Running a small business can have its challenges, and sometimes the biggest challenges are how we are treated by other businesses.

Recently we have been trying to set up a couple of new partnerships, and both of them seem to have their challenges.  I understand that there are some big businesses, but nowadays, most businesses are small businesses, and that needs to be understood. When dealing with the smaller businesses, individuals have to understand that you never know who you are talking to when you call.  The person answering the phone could be one of the business owners or could be a staff member.  Treat whoever answers the phone with respect and never refer to them as “the receptionist.”  One big clue that the person is not a receptionist is the greeting you get.  When we answer our phones even when we not sure who it is calling, we will state the company name and then our name.  If you know a little bit about our business, you will clue in that you have reached one of the owners.

Small businesses like dealing with other small businesses because normally we treat each other the way we want to be treated.  In several ways, we understand the challenges that small business deals with and know how we want to be treated by others.  My feeling is I want to ensure that I treat all of our clients the way I want to be treated by others. I also want to treat any vendors and possible clients in the same way because they will help build our business.  I understand that everyone can have a rough day and not always be happy, but everyone is as important as the next person.

Recently we have been dealing with one company and the person calling hasn’t been the nicest to the person answering the phone.  The person answering the phone is one of the owners of the business (me), and during one call, he was rather upset that the other person wasn’t available to immediately take his call.  Emergencies with clients happen, so even a scheduled appointment might have to be changed when you are dealing with a small business.  Now the call got rescheduled and handled, so that was ok.  Now the salesperson called again today and expected to talk to the other owner, and as I handed over the phone, I commented that “at least he was friendlier today.”  Normally I wouldn’t have said this, but after yesterday, I was frustrated with how he had treated me.  Well, it ended up he heard what I said and has now sent an apology to “the receptionist.”  I think he is going to be digging himself out of that comment for a while as I am also one of the decision-makers for the business.

The other vendor thinks it is easy to get into discussions with clients and provide them with answers in future meetings.  In most cases with small businesses, you have one chance to talk about something, and if you can’t even give them a ballpark cost, they don’t want to talk about it any longer.  I know in several cases if I am in a meeting let me know a cost (even an estimate) before I waste my time otherwise I am not interested.
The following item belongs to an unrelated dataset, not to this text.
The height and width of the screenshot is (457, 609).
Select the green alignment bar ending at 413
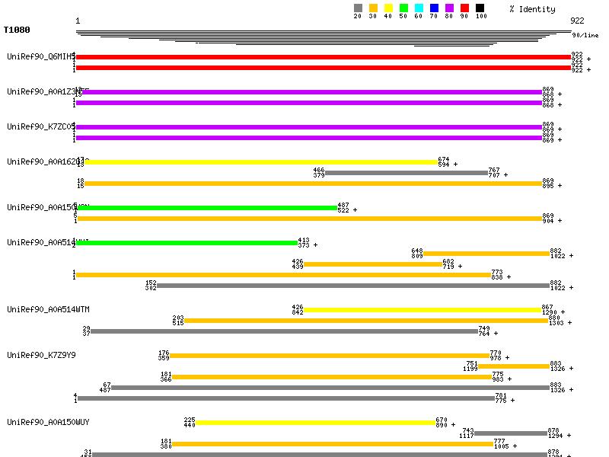187,243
Small businesses don’t have a lot of time to spend in meetings. If we are in a meeting where you are trying to sell me something, please let me know a cost (even an estimate) before I waste my time otherwise I am not interested.  A small business can be a challenge, but understand how they want to be treated and treating each person with respect can go a long way. If you are going to be calling a business to try and do business with them, do a little bit of homework first. Find out the size of the business because that could make a difference in how to approach them.